There is a blurry line in some of these questions, however. I don't think it's being materialistic when you value something that brings you great joy. People often accused me of being materialistic when I owned my Corvette, yet what they didn't know (or couldn't believe) was that the Corvette provided me a driving experience that brought great joy (and often excitement) to my transportation. My vette was a driving experience, the Camry is just a car - a mode of transportation. I don't think I've ever taken it for a recreational drive just to drive like I used to do with the Corvette. I digress. I seem to do that more these days.
Life is a race. A race against time. A race where you trade time for money and money for time trying to find the right balance between the two so you can end up at "your day" with the satisfaction that you said what you wanted to say, did what you wanted to do, and were who you wanted to be before you got there.
So it may be time to let go of home ownership for a while. It may be time to let go of school and the idea of getting a degree. It may be time to set realistic career goals and turn a more serious eye towards my retirement income before I end up with lots of time and no money.
It isn't turning 40 that triggers these thoughts.

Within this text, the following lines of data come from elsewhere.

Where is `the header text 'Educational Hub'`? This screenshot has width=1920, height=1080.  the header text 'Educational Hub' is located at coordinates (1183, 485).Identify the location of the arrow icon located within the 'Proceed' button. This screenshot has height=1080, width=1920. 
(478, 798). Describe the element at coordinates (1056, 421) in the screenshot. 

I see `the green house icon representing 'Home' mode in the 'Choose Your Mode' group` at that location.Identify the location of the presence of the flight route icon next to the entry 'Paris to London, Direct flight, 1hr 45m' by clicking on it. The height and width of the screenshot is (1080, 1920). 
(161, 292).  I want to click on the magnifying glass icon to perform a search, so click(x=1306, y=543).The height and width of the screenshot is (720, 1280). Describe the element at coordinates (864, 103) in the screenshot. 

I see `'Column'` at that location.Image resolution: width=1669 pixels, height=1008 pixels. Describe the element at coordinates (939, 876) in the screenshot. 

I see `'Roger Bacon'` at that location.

It's watching life come and go for the inhabitants of this planet every day. Bus accidents, earthquakes, tsunamis, war. The victims of these things did not wake up that day knowing that it was their last. I wonder what they would have done differently that day if they'd known. What about the week prior? The decade? The reality is, we could be in our last decade, week, or day right now. Maybe it's time we all lived like it. What better way to be without regrets at the end?